Monday, February 15, 2010

WATCH YOU BLEED: The Saga of Guns N Roses


by Stephen Davis
Published by Penguin

In his autobiography, Slash basically calls Stephen Davis' Led Zeppelin chronicle Hammer of the Gods self-indulgent bullshit. Davis most likely read that as part of his "research" for this, his 400-plus account of the career of the 1980s' last great rock band, which could account for why he spends so much of this book slagging off the guitarist and the rest of his dysfunctional crew of egotists, control freaks, junkies and boozehounds. Guns N' Roses may well have been among the most selfish and dispicable group of musicians ever to sleaze out of a Hollywood gutter -- misogynistic, drug-addled, violent, unrepentent, obnoxious and disgraceful -- but a biographer's job should be to provide balance. Whatever their faults, and there are many, Guns N' Roses still stands as one of the greatest bands of all time, a band whose Appetite for Destruction album is still the highest-selling debut record by any artist ever. 23 years after it came out. So GnR may well be scumbags, but they deserve a much better biography than this.

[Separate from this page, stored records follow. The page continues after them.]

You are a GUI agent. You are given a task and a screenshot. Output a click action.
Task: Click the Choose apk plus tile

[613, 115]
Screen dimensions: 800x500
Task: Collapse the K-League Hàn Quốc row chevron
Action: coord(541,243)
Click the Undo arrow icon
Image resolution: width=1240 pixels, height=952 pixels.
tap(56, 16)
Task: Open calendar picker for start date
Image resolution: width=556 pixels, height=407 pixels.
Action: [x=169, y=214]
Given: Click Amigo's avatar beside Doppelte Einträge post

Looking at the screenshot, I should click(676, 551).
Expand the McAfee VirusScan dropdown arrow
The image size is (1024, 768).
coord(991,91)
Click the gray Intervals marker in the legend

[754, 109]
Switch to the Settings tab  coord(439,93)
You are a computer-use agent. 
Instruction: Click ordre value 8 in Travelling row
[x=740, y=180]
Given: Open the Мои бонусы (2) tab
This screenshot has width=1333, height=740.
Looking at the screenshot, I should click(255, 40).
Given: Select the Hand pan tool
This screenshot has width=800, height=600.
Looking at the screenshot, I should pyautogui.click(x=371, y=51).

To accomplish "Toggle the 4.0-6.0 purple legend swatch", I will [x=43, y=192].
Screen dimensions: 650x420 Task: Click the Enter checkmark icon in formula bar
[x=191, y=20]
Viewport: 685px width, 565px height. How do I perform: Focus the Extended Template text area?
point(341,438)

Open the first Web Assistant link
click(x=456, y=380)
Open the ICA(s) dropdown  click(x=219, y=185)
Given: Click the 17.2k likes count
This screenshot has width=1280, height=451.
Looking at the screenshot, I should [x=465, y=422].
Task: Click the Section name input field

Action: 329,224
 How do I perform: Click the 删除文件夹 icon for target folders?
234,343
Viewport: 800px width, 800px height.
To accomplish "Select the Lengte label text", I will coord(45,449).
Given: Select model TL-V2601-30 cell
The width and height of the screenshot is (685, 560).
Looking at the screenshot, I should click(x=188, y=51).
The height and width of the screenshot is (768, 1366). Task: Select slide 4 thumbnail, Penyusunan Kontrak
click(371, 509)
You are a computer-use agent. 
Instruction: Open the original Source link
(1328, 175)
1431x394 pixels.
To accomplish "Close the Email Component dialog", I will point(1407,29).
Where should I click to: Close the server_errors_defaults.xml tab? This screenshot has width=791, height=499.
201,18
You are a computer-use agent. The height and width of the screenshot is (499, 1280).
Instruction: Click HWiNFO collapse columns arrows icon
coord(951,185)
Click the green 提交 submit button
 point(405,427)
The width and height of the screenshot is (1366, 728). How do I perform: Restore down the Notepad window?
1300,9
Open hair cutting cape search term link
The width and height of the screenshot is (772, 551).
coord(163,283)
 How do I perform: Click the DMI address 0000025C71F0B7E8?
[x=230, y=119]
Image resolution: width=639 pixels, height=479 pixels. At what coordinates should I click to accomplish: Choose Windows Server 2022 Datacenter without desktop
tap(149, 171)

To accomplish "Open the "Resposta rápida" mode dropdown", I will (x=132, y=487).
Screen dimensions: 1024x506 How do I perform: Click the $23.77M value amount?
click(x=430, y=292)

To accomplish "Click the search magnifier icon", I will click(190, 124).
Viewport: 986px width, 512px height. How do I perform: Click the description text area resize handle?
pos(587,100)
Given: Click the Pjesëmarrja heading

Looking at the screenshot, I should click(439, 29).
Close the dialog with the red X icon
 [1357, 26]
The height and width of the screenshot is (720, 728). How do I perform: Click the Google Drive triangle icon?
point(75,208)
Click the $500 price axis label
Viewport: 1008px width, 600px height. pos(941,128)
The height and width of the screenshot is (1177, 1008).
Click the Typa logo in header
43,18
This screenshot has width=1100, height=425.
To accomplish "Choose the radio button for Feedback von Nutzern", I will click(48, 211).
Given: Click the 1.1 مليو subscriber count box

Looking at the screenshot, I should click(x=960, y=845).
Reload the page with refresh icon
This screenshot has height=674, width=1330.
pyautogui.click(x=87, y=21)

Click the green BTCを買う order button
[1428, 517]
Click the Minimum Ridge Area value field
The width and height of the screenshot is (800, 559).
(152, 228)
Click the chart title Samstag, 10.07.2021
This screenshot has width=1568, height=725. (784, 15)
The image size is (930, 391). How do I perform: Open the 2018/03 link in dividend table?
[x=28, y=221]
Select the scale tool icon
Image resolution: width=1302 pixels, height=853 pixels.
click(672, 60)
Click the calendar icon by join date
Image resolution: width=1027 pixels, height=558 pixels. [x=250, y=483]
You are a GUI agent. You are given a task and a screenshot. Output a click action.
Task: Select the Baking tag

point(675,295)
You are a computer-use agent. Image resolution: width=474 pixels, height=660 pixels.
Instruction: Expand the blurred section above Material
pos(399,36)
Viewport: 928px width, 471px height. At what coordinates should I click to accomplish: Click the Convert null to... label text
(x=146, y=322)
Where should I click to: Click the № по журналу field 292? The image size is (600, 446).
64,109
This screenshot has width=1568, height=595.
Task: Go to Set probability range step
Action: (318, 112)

Watch You Bleed, for all its readability and occasional jaw-dropping moments, falls down on a number of levels. And it falls hard: Davis, the man who co-wrote an Aerosmith biography, incorrectly identifies the release year of that band's Draw the Line album as 1979. He refers to Paul Stanley as "the bass player from Kiss", calls Skid Row a trio from Philadelphia with a Canadian singer, and claims that Slippery When Wet was Bon Jovi's debut. He gets dates wrong (like Axl Rose's birthdate), misidentifies locations and even suggests Hendrix burned a Les Paul at Woodstock. I do more fact-checking when I write a review than this guy did writing an entire book. Worse, every mistake I just listed should simply have not even been made by a dude who wrote books about Zeppelin and Aerosmith. But really, Davis didn't so much as author a book as string together a bunch of interviews and chapter-long personal opinion pieces about their work.

I loved Guns N' Roses (still do!) and devoured everything I could find about them, so re-reading masses of quotes from Kerrang!, RIP and dozens of other mags from the period was a nice trip down memory lane, but nothing I didn't already know. Indeed, there's almost nothing here that a long-time Gunners fan wouldn't have read or heard about somewhere else: magazines, Slash's and Mick Wall's books, TV. Davis tries to compete with The Dirt by dedicating a few hundred pages to the various members' debaucheries, but it rings hollow because The Dirt was actually written by Mötley Crüe. No one from Guns N' Roses had any input into this book at all.

Not only is this an unofficial cash-in, originally released in hardback around the time Chinese Democracy was released, but it's a lazy one. Even with the possibly that Davis was probably only given months to complete this in time to coincide with the launch of the most anticipated album in rock history, Watch You Bleed is pretty half-arsed. It did make me want to listen to Appetite for Destruction again though, so some good did come out of it.